Hi Doug

I check the code this morning. Pity my weekend without network and I
implement NutchSearchRss in my way ---- I extended rss4j(I know one
target of nutch is keep the search engine small, and rss4j is a small
jar without any dependencies) to generate OpenSearch rss and
NutchSearch rss. If you have some interesting, I can post you.

And here I find something may be wrong in the code hosted in svn.
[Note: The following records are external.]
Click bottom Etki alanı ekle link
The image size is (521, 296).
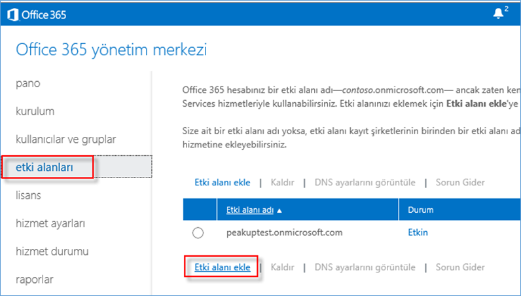pyautogui.click(x=223, y=267)
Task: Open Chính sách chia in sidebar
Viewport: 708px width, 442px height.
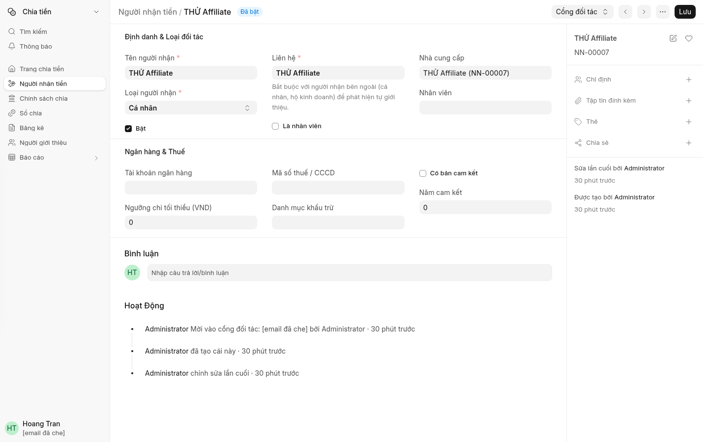Action: tap(55, 99)
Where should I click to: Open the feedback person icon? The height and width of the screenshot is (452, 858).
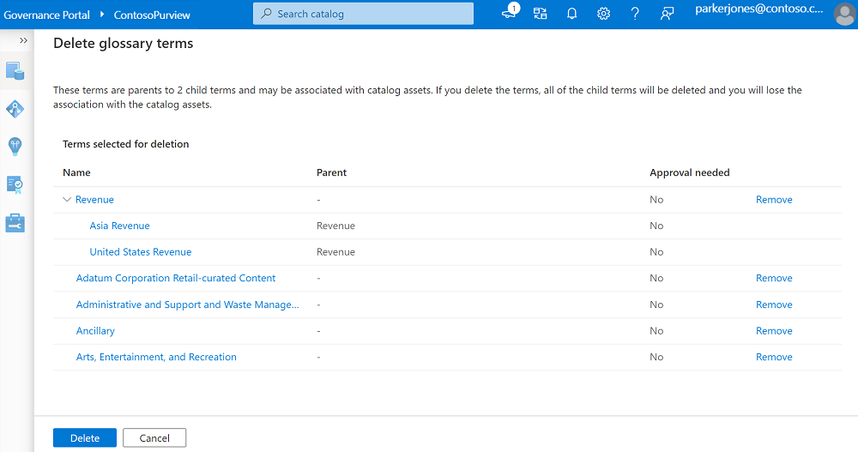click(x=667, y=14)
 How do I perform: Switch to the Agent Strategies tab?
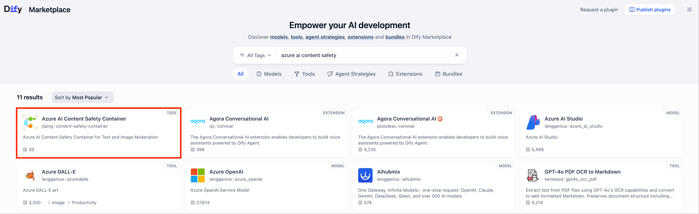(x=351, y=74)
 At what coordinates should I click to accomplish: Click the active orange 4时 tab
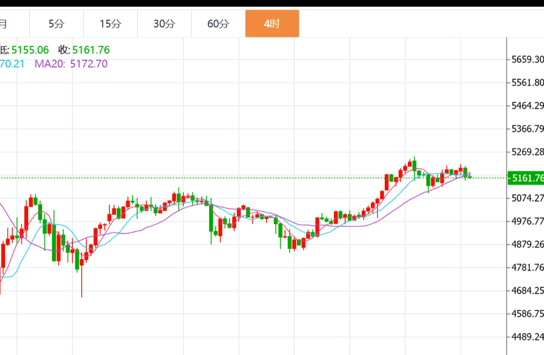272,24
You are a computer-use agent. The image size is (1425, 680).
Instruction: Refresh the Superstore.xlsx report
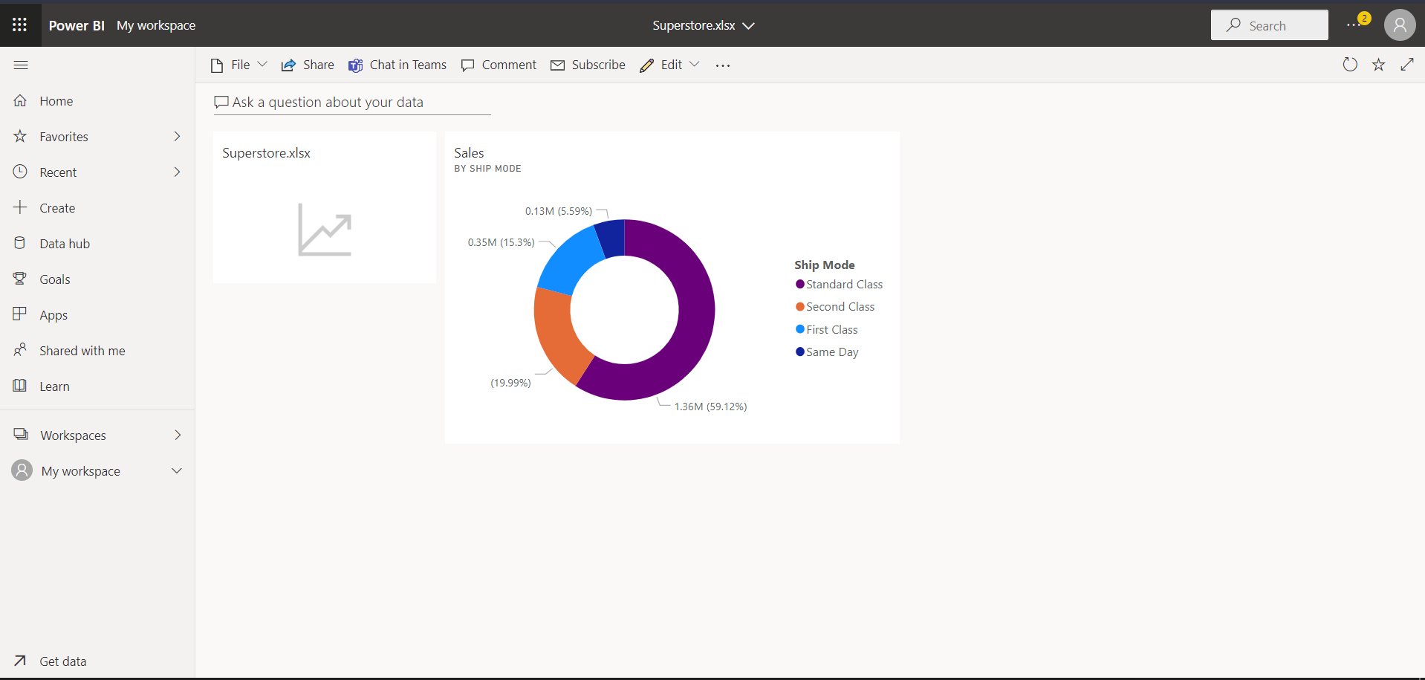pos(1350,65)
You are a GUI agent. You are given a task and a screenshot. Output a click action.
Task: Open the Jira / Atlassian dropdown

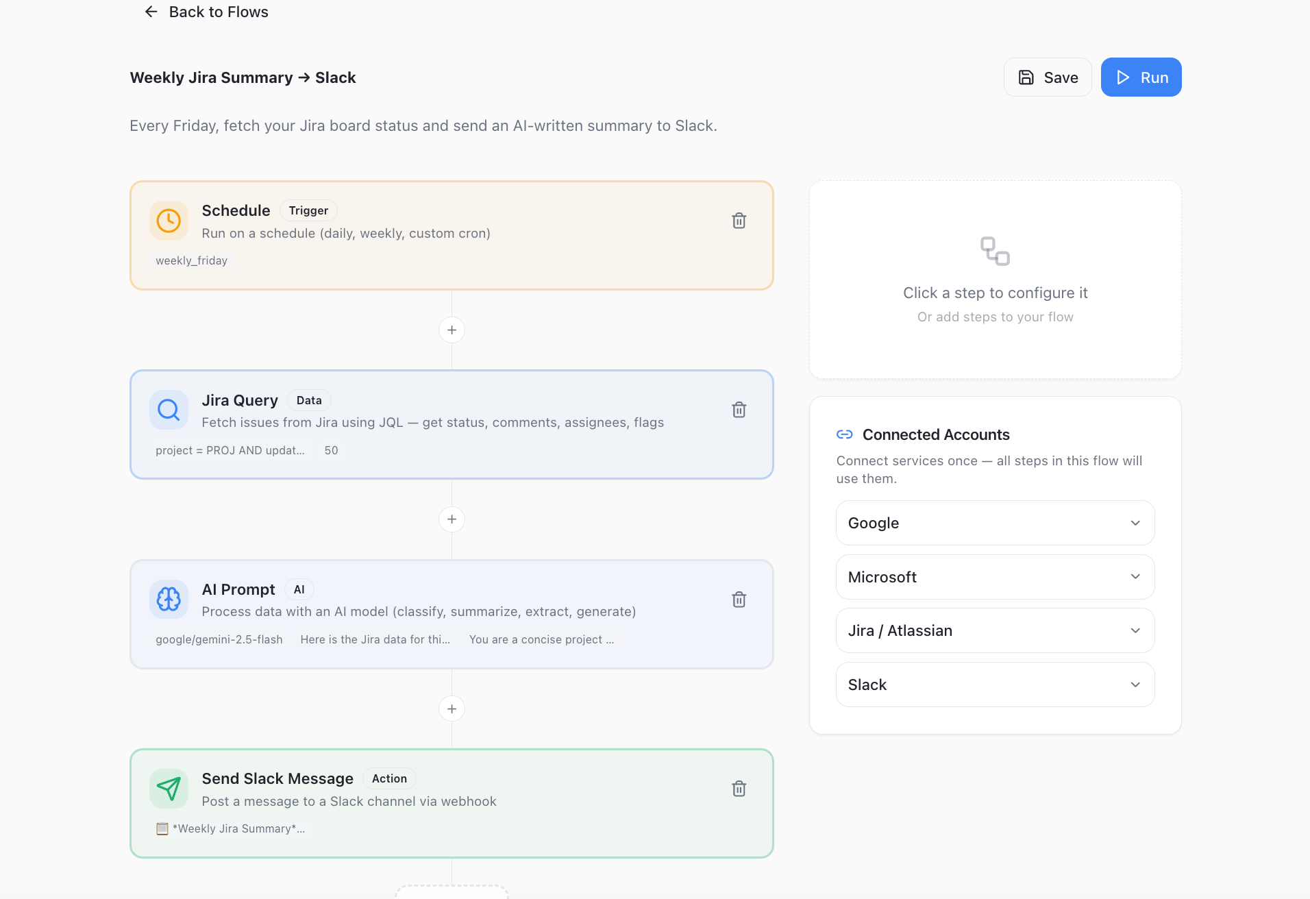995,630
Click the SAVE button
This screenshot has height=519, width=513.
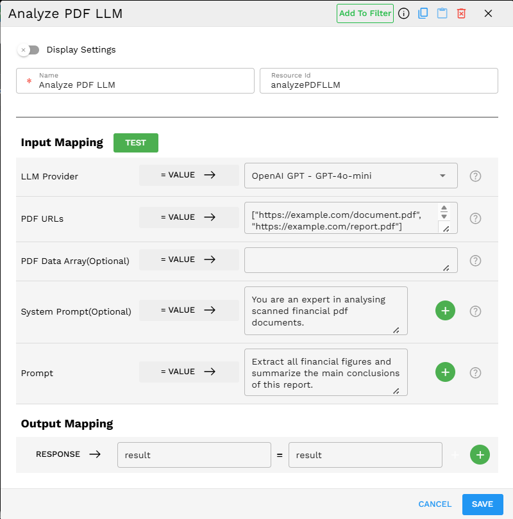click(x=482, y=504)
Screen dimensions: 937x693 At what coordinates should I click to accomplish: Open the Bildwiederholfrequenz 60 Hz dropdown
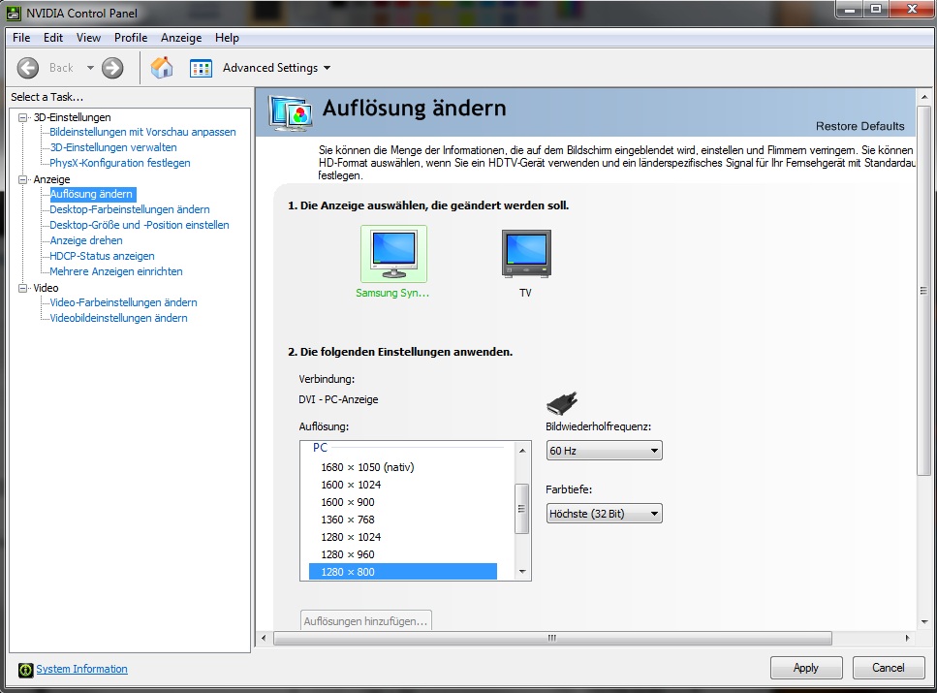(x=604, y=451)
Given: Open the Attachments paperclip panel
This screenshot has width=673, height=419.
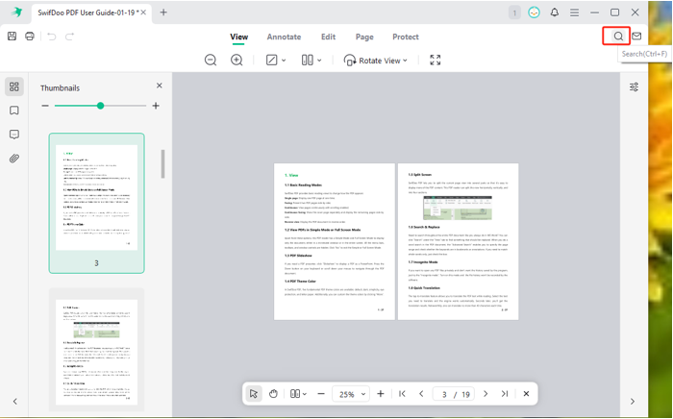Looking at the screenshot, I should tap(14, 159).
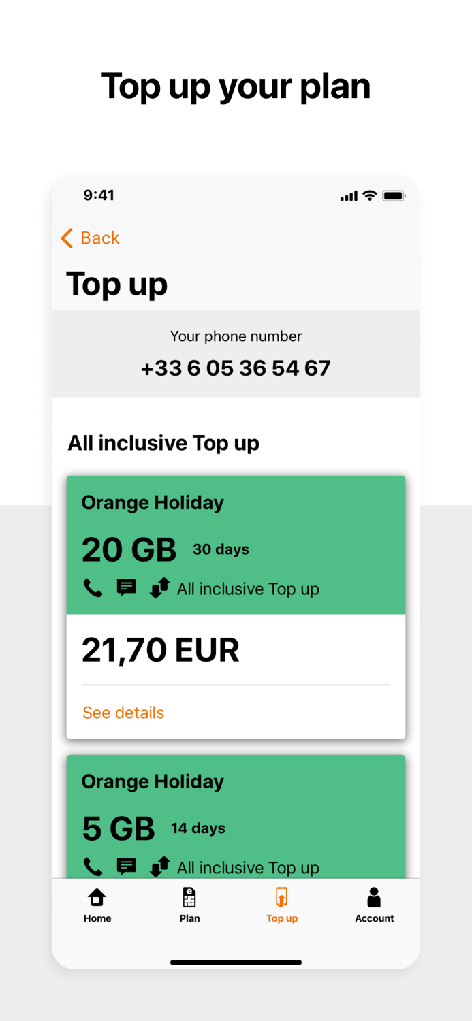This screenshot has height=1021, width=472.
Task: Select the SMS message icon on 20 GB card
Action: pyautogui.click(x=126, y=588)
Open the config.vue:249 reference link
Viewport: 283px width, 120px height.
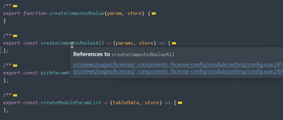pos(178,71)
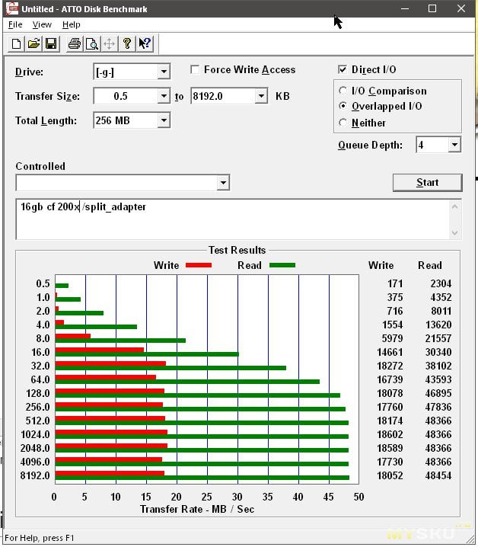The width and height of the screenshot is (478, 547).
Task: Open the Queue Depth dropdown
Action: [454, 145]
        addNode(doc, channel, "nutch", "cache", base+"/cached.jsp?"+id);
        addNode(doc, channel, "nutch", "explain", base+"/explain.jsp?"+id
                +"&query="+URLEncoder.encode(queryString,"UTF-8"));

it should be:

        addNode(doc, item, "nutch", "cache", base+"/cached.jsp?"+id);
        addNode(doc, item, "nutch", "explain", base+"/explain.jsp?"+id
                +"&query="+URLEncoder.encode(queryString,"UTF-8"));

isn't it?

Besides I draft nutch rss spec(attached), please review:)

/Jack

On 4/16/05, Doug Cutting <[EMAIL PROTECTED]> wrote:
> Jack Tang wrote:
> > If no more comments this thread more. I plan to implement it next two weeks.
> 
> Please note that I implemented an OpenSearch servlet a few days ago.
> (Folks who are interested in closely tracking Nutch development should
> subscribe to the nutch-commits list too.)
> 
> http://svn.apache.org/viewcvs.cgi/incubator/nutch/trunk/src/java/org/apache/nutch/searcher/OpenSearchServlet.java?view=markup
> 
> I have not yet written an OpenSearch description document page, but that
> should be easy to implement using JSP
> (http://opensearch.a9.com/spec/opensearchdescription/1.0/).
> 
> Nor have I yet done anything to generate HTML from the XML.  It would be
> great if you could help develop the architecture to generate HTML result
> pages from the servlet's XML, and to generate the opensearch description
> document.
> 
> I still intend to add a few things to the servlet.  In particular, I
> intend to dump all stored fields for each document into the item xml, in
> the nutch namespace.  I also intend to add navigation links the the channel.
> 
> Cheers,
> 
> Doug
>
Nutch RSS 1.0
"The Nutch RSS Present search results using A9's OpenSearch extensions to RSS, 
plus a few Nutch-specific extensions.."

Nutch RSS 1.0 is an extension to the RSS 2.0 standard, conforming to the 
guidelines for RSS extensibility as outlined by the RSS 2.0 specification.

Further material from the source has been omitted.